Cleveland Ellis lay flat on his back, spread-eagled on the ground, his neck at an odd angle to his body. A trickle of blood ran down from one corner of his mouth. His eyes stared upward with a startled expression.
“He never knew what hit him,” said Alvin Decker. A few feet away Ellis’s horse came walking back slowly, looking down, then poking its muzzle against its downed rider.
“Saved us stretching his neck for him, far as I’m concerned,” said Woods.
“What do you want to do with these two, Crayton?” Shaney asked quietly.
“We didn’t kill them,” said Dawson. “Let’s get them on the buckboard. I’ll haul them to Lematte. They’re his men. Let him figure what he wants to do with them.”
At daylight, on their way to the restaurant for breakfast, Sheriff Lematte asked Karl Nolly, “Where’s Ash?”
“He was just getting up when I left the hotel,” said Nolly. Then, in a critical tone, he said, “I reckon a
big gunman
needs more rest than us common folk.”
“Yep, I suppose that’s it all right,” said Lematte. He smiled to himself, liking the way Mad Albert Ash got under Karl Nolly’s skin. It kept Nolly on his toes, Lematte thought.
“Shouldn’t we be hearing something from Cleveland Ellis and Moon Braden?” Nolly asked.
“Most any time now, I expect,” said Lematte, seeing a buckboard and a single horseman top the horizon, headed toward town. He squinted slightly, studying both the rig and the rider for a moment. “Who’s this coming here?”

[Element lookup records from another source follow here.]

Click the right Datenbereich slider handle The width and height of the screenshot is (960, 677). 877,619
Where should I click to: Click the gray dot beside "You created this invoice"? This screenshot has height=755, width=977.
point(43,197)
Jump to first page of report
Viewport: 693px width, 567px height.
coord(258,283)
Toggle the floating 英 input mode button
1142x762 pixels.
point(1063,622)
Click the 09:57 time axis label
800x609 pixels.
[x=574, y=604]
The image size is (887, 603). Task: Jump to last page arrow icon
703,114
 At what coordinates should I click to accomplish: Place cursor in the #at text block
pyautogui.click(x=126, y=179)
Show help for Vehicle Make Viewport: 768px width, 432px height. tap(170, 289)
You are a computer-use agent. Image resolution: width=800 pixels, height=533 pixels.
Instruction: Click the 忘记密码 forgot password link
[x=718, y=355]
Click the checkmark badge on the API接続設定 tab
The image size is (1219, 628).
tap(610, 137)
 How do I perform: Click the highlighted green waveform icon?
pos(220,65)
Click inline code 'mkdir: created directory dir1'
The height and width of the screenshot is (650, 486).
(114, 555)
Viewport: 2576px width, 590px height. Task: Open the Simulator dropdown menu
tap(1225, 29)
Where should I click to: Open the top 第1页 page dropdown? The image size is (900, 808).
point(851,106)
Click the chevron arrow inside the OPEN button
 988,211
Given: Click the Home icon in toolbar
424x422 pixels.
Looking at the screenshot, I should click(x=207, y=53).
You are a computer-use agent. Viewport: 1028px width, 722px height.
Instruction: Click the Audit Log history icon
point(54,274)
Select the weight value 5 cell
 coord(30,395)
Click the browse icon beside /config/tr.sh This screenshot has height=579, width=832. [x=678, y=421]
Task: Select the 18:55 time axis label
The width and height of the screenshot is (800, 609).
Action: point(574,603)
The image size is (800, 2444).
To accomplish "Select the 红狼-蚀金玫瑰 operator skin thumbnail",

“It could be most anybody at this time of morning,” said Nolly. “Why? What’s your concern?”
“My concern is all that dust rising aways back
behind
them. As wet as the land is, it takes a lot of riders to raise this much dust.
“I see what you mean,” said Nolly, craning his neck slightly for a better look.
The two stepped up onto the boardwalk out front of the restaurant and stared out at the lone wagon in the early morning light. “To just be a rig and one rider they sure are leaving a lot hanging behind them,” said Lematte.